According to an Ontario police chief, there is reason to fear for delivery truck drivers leaving Canada’s medicinal marijuana grow facilities.
Twelve companies have been licensed to sell marijuana in Canada, and around 40,000 Canadians are authorized to use and grow the drug for medicinal purposes. This was done in preparation for the regulation change scheduled for April 1st – which would make growing pot illegal at home, forcing patients to obtain prescriptions from government-approved growers.
With these shifts in policy, and the extra attention that has been drawn to the marijuana industry – concerns about safety are rising amongst police and emergency responders who have already received a dozen theft notifications.
According to Durham Regional Police Chief, Mike Ewles. “There are certainly certain specifications with regards to the buildings and the locations in which they can grow the medical marijuana, but I think the weakest link in the armor here is the actual distribution after it is produced.”

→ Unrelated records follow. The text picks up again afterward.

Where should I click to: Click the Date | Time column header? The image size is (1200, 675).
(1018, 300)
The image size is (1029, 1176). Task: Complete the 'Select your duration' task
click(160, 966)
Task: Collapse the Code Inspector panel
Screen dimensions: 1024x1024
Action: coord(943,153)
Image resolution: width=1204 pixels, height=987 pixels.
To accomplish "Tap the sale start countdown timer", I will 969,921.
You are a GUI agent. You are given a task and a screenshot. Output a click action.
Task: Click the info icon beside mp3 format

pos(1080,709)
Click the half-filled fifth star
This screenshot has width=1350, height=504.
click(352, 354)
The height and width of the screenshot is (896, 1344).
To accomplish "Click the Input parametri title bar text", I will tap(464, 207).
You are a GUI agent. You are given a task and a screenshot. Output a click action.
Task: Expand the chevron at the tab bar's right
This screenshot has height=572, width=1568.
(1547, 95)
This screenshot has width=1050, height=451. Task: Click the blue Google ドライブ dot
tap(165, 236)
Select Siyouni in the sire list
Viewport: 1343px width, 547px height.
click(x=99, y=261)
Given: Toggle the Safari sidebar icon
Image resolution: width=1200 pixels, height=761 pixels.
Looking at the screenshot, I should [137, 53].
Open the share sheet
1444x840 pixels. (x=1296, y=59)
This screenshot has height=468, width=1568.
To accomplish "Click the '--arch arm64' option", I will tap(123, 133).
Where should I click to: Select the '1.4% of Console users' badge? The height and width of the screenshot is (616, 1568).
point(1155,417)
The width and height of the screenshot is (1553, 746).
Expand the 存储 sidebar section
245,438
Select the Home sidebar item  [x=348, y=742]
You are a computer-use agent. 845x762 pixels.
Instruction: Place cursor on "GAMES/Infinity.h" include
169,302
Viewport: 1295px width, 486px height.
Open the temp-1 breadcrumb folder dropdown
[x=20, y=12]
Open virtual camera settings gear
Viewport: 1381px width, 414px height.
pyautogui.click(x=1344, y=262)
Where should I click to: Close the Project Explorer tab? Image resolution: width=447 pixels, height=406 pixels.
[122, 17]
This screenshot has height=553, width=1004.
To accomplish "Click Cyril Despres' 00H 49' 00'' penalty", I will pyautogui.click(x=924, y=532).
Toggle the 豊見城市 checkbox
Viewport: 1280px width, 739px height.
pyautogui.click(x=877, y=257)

Marijuana is required to be shipped in unmarked, sealed containers – preventing the escape of odors (which could draw attention to the product). Although disguising the drug is helpful – it wouldn’t take much for a potential thief to surgery the area, and wait for a truck to pull out of the facility. Hijacking of currier trucks is a very real issue, and according to Ewles, “…that’s putting the driver at risk and our community at risk.”
Although there is a 150 gram limit per person on marijuana prescriptions, there are a large number of prescriptions on each truck. Ewles pointed out that, “…they are going to take out hundreds or thousands of packages at a time in a truck. I mean a cargo theft, you know could certainly happen, a takeover could happen in our community because there is still a criminal market for this product and now we’re going to be providing it in individual weighed out packages.”